Material for the task =
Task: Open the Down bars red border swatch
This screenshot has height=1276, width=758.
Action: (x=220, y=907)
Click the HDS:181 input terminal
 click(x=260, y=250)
--
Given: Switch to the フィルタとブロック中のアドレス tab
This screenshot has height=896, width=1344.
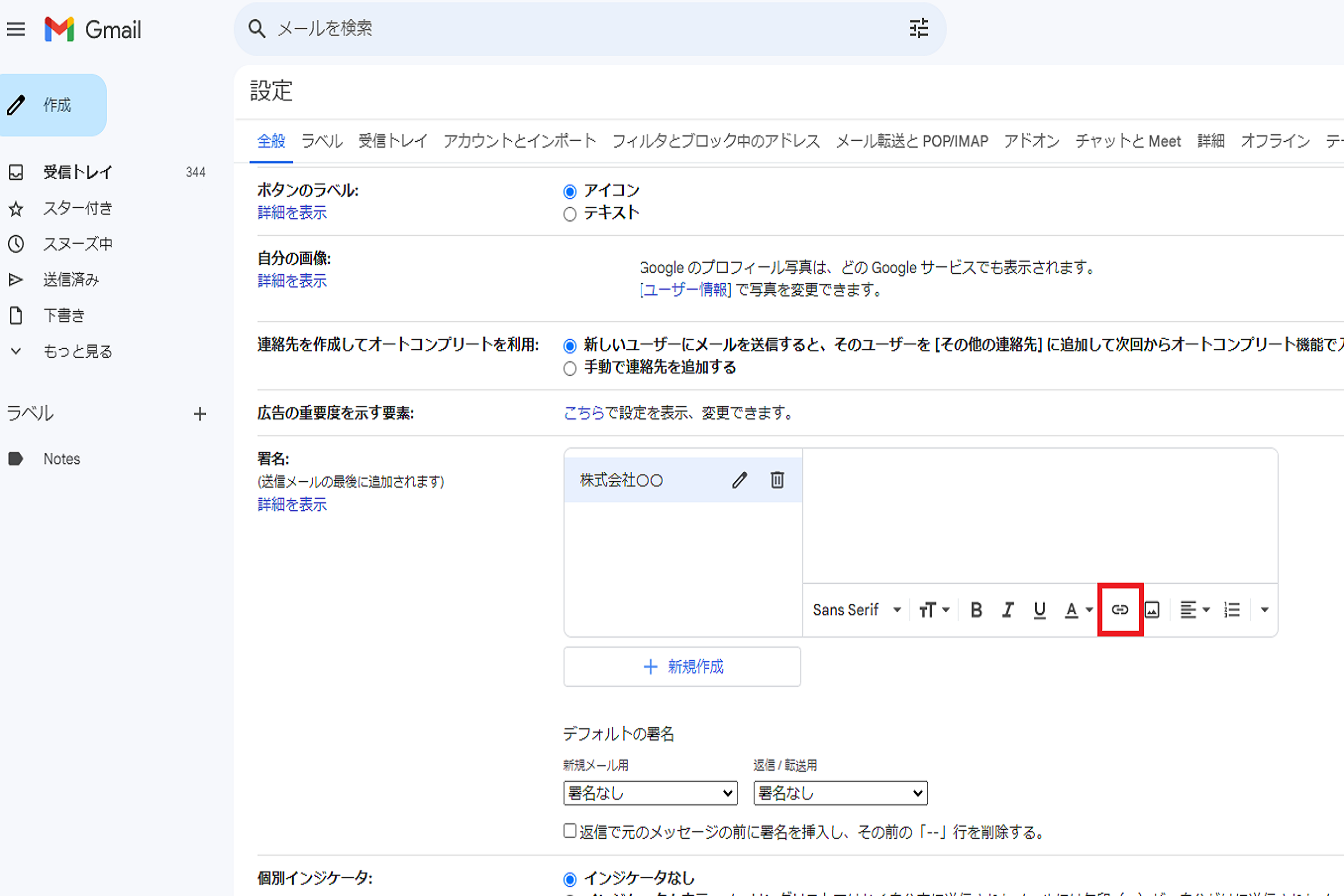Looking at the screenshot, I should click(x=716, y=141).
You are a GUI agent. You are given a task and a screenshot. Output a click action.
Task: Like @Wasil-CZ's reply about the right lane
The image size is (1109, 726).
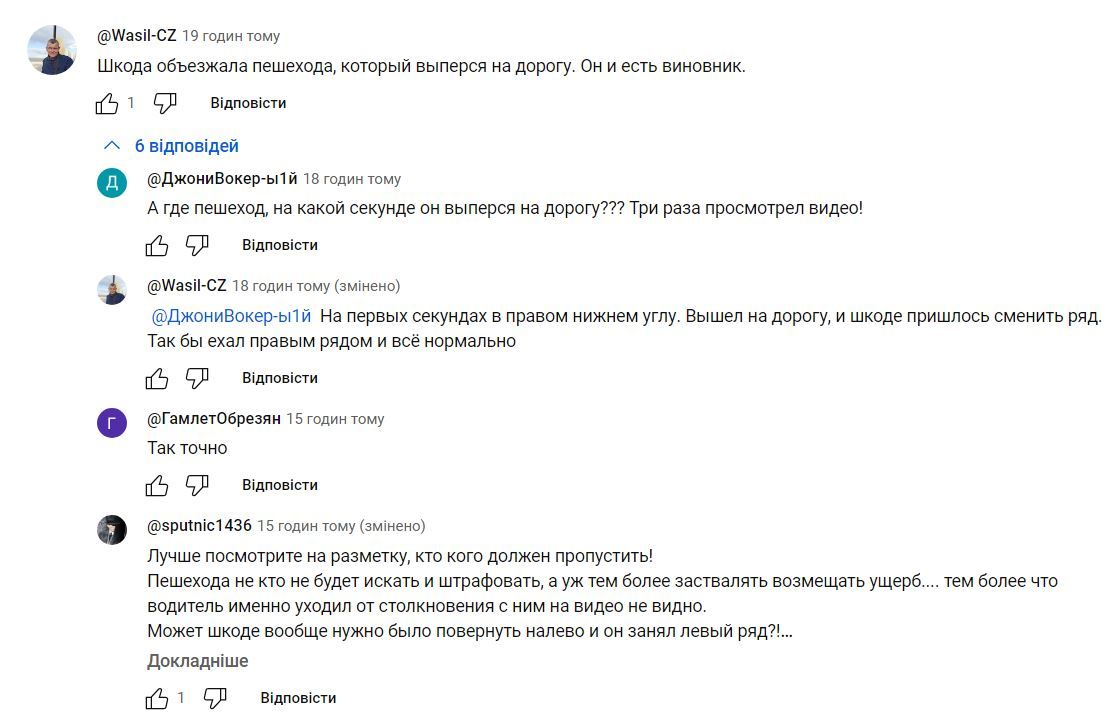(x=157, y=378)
* * *
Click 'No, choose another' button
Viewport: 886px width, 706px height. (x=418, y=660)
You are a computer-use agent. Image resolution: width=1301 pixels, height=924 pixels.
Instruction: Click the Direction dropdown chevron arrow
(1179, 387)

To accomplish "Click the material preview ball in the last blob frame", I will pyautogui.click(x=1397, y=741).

Exercise directions = Report every line in the listing that holds the word "agent".

Task output =
You are a GUI agent. You are given a task and a screenshot. Output a click action.
You are a computer-use agent. Image resolution: width=1301 pixels, height=924 pixels.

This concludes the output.